Collected data:
○ ○ ○

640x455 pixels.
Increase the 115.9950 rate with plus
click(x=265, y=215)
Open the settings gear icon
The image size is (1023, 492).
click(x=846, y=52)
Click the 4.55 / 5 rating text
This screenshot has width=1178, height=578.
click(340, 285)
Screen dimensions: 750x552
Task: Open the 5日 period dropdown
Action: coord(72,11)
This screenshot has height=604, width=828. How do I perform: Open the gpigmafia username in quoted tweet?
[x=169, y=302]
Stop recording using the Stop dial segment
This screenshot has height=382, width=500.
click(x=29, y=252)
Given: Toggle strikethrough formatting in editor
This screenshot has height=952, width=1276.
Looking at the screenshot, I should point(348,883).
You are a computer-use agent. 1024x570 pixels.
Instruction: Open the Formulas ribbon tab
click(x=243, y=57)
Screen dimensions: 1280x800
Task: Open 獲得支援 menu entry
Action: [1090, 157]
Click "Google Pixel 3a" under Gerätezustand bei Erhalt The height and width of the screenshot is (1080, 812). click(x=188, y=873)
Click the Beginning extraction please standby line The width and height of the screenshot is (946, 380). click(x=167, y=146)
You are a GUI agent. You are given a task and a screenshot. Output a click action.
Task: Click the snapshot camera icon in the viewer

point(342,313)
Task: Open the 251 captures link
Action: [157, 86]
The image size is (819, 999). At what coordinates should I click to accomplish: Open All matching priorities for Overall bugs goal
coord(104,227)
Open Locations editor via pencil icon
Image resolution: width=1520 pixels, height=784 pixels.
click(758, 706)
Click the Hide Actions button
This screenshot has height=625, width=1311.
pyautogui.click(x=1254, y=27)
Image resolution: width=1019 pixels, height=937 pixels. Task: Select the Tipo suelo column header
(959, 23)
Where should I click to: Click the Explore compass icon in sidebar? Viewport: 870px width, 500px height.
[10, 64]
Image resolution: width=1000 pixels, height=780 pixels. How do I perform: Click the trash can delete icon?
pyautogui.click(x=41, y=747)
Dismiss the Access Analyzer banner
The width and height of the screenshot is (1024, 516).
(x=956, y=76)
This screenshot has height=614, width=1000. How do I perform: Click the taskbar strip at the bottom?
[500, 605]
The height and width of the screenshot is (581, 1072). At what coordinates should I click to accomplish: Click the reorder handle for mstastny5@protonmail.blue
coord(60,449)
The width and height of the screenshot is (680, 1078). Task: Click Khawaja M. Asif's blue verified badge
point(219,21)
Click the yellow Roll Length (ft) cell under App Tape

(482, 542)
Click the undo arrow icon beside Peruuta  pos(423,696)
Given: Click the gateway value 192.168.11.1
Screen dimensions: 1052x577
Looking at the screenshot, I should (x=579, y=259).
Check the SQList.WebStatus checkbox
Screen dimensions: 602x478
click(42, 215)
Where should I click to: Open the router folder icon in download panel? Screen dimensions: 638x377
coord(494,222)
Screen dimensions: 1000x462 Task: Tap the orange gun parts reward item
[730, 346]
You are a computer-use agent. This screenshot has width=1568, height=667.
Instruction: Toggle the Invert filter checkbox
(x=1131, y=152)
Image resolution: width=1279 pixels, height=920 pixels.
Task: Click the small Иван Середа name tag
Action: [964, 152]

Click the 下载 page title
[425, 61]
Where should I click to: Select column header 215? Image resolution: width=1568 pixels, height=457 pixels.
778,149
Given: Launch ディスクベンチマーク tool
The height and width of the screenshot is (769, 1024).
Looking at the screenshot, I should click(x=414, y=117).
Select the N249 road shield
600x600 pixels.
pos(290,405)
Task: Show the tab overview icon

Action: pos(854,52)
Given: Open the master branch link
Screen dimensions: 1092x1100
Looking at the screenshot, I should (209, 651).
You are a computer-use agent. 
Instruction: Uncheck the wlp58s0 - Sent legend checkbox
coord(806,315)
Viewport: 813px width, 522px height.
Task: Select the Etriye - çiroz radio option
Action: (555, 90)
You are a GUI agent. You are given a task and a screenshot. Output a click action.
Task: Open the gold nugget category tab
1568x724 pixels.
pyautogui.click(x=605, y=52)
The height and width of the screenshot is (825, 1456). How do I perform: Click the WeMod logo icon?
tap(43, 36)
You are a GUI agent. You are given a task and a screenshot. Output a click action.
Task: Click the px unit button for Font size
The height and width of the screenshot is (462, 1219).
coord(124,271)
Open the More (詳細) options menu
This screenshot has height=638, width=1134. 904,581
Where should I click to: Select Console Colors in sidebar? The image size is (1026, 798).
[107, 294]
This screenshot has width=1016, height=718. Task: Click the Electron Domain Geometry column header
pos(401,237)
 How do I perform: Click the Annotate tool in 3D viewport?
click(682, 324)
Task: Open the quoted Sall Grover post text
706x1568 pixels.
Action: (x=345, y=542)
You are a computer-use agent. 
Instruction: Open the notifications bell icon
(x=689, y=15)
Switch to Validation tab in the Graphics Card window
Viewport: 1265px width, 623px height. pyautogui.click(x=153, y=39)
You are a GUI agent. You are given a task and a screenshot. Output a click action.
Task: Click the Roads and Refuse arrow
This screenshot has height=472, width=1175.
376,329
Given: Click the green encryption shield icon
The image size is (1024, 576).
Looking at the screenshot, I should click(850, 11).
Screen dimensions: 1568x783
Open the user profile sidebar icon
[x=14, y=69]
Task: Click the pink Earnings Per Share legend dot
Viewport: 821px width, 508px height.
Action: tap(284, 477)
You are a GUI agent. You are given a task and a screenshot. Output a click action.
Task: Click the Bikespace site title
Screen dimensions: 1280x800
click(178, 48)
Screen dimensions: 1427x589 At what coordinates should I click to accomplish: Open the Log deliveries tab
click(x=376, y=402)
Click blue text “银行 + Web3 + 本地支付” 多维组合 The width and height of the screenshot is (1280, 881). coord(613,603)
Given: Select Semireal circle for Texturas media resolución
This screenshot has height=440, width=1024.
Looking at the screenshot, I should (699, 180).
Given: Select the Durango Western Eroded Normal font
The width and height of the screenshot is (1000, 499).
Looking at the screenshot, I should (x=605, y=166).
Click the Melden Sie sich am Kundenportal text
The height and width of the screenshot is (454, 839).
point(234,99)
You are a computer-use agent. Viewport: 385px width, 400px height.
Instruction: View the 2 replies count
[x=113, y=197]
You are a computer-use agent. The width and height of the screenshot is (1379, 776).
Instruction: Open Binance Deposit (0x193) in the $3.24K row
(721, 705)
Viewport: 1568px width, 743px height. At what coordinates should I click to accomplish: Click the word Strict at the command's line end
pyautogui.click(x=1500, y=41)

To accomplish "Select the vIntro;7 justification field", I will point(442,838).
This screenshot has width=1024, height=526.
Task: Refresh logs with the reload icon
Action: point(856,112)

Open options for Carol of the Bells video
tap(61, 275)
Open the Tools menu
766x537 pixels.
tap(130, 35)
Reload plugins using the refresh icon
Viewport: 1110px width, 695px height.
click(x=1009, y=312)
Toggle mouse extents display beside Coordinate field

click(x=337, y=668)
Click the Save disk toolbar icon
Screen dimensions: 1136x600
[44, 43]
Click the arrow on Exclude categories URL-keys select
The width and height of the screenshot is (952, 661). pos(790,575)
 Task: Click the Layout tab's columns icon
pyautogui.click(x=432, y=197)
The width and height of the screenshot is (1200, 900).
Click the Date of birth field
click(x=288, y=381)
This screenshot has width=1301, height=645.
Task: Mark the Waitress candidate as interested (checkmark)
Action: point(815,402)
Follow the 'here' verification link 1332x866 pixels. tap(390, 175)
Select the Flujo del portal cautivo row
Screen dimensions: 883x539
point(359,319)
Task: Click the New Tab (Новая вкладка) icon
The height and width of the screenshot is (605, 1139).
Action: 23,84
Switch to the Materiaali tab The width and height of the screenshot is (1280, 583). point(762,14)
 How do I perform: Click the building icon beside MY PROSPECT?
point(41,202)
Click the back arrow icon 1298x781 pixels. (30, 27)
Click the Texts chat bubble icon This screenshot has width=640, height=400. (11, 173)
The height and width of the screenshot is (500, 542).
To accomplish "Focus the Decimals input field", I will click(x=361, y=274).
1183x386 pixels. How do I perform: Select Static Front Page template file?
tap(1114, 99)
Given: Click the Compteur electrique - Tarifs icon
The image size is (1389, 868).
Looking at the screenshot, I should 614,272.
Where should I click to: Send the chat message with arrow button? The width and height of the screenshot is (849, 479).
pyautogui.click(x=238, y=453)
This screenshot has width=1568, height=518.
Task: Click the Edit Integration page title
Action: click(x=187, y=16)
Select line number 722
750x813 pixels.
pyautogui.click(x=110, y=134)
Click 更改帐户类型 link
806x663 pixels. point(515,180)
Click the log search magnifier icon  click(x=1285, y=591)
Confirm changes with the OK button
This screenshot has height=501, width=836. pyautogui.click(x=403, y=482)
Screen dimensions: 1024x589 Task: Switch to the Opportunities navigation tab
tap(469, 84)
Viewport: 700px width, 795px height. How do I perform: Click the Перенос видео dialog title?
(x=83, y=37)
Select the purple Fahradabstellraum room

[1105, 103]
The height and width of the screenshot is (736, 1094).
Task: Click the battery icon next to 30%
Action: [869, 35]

○ ○ ○

WORK INSTRUCTIONS: Return a word-for-word copy of the lines above from the one holding "Increase the 115.9950 rate with plus" through the one holding "Click the Beginning", with both of them included and nothing besides.

TASK OUTPUT:
Increase the 115.9950 rate with plus
click(x=265, y=215)
Open the settings gear icon
The image size is (1023, 492).
click(x=846, y=52)
Click the 4.55 / 5 rating text
This screenshot has width=1178, height=578.
click(340, 285)
Screen dimensions: 750x552
Task: Open the 5日 period dropdown
Action: coord(72,11)
This screenshot has height=604, width=828. How do I perform: Open the gpigmafia username in quoted tweet?
[x=169, y=302]
Stop recording using the Stop dial segment
This screenshot has height=382, width=500.
click(x=29, y=252)
Given: Toggle strikethrough formatting in editor
This screenshot has height=952, width=1276.
Looking at the screenshot, I should point(348,883).
You are a computer-use agent. 1024x570 pixels.
Instruction: Open the Formulas ribbon tab
click(x=243, y=57)
Screen dimensions: 1280x800
Task: Open 獲得支援 menu entry
Action: [1090, 157]
Click "Google Pixel 3a" under Gerätezustand bei Erhalt The height and width of the screenshot is (1080, 812). click(x=188, y=873)
Click the Beginning extraction please standby line The width and height of the screenshot is (946, 380). click(x=167, y=146)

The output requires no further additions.